Following an emergency hearing, the trial court ordered that the sum
of $626,258.52 be immediately disbursed to Parrish. Omni seeks review of
that order.
This court has previously concluded that an order authorizing the
disbursement of monies from the court registry is a nonfinal order reviewable
under Florida Rule of Appellate Procedure 9.130(a)(3)(C)(ii). 1 Vance Realty
Grp., Inc. v. Park Place at Metrowest, Phases Six & Seven, Ltd., 909 So. 2d
516, 517–18 (Fla. 5th DCA 2005); accord Tribeca Aesthetic Med. Sols, LLC
v. Edge Pilates Corp., 82 So. 3d 899, 901 n.1 (Fla. 4th DCA 2011) (“Because
the order [disbursing rental payments from the court registry prior to trial]
determines the right to immediate possession of property, we have
jurisdiction pursuant to Florida Rule of Appellate Procedure
9.130(a)(3)(C)(ii).”).
“[A] motion for rehearing directed to a non-final order . . . is not
authorized under the rules and does not toll the time for filing the notice of
appeal.” Deal v. Deal, 783 So. 2d 319, 321 (Fla. 5th DCA 2001) (citations
1 Florida Rule of Appellate Procedure 9.130(a)(3)(C)(ii) authorizes an appeal to a district court of appeal of a nonfinal order that determines “the right to immediate possession of property.”

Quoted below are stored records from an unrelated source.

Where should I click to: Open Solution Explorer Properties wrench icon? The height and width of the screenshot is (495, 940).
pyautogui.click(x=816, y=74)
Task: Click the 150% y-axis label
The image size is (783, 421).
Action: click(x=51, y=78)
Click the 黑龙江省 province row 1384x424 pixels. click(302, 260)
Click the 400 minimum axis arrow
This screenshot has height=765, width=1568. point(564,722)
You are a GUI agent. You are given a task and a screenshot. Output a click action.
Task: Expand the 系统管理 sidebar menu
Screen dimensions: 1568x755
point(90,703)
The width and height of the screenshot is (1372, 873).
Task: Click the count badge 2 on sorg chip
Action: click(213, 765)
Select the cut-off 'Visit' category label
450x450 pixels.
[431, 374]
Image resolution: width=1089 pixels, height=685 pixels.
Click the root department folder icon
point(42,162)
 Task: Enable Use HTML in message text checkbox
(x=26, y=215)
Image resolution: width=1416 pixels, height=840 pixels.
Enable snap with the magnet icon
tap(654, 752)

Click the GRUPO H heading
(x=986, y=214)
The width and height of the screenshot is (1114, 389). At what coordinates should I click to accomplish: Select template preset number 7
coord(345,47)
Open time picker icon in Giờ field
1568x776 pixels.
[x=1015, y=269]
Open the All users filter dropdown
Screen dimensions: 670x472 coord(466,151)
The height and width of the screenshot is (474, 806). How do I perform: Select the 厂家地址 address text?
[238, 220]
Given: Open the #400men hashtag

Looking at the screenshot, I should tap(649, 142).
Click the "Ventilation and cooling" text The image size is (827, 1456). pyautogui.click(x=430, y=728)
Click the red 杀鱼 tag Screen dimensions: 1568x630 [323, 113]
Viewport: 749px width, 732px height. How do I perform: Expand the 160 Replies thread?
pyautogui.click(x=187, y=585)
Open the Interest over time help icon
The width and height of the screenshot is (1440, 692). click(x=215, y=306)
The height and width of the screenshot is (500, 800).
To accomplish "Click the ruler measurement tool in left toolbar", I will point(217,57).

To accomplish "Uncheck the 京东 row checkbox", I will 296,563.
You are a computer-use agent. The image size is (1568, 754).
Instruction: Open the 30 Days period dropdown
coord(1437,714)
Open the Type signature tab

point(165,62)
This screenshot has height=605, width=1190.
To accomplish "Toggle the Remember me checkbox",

3 omitted); see also Morton & Oxley Ltd. v. Charles S. Eby, M.D., P.A., 916
So. 2d 820, 821 n.1 (Fla. 2d DCA 2005) (“[A] motion for rehearing of a
nonfinal order is unauthorized and does not toll the time for filing a notice of
appeal.” (citing Decktight Roofing Servs. Inc. v. Amwest Sur. Inc., 841 So.
2d 667, 668 (Fla. 4th DCA 2003))).
Furthermore, we reject Omni’s argument that the disbursement order
was an appealable partial final judgment. A partial final judgment is
appealable as a final order when the judgment resolves a distinct and
severable cause of action, i.e., the remaining claims do not arise from a set
of common facts for a single transaction. Jensen v. Whetstine, 985 So. 2d
1218, 1220 (Fla. 1st DCA 2008). Here, as Parrish correctly argues, the
disbursement order arose from the same set of facts involved in Parrish’s
complaint—all three counts of which remain pending. See, e.g., Lenmar
Realty, LLC. v. Sun Elec. Works, Inc., 317 So. 3d 125, 128–29 (Fla. 4th DCA
2021) (holding that the trial court erroneously concluded that landlord was
not entitled to release of the rents deposited into the court registry because
it did not assert such claim in pleading, but instead pursued claim by motion;
landlord was entitled to assert claim by motion because “entitlement to the
rent deposits in the court registry was ancillary to the asserted claims for
relief”).
4 Because the notice of appeal in the instant case was filed more than
thirty days from the date of the disbursement order, we do not have
jurisdiction to review this matter.
APPEAL DISMISSED.
LAMBERT, C.J., EVANDER and EISNAUGLE, JJ., concur.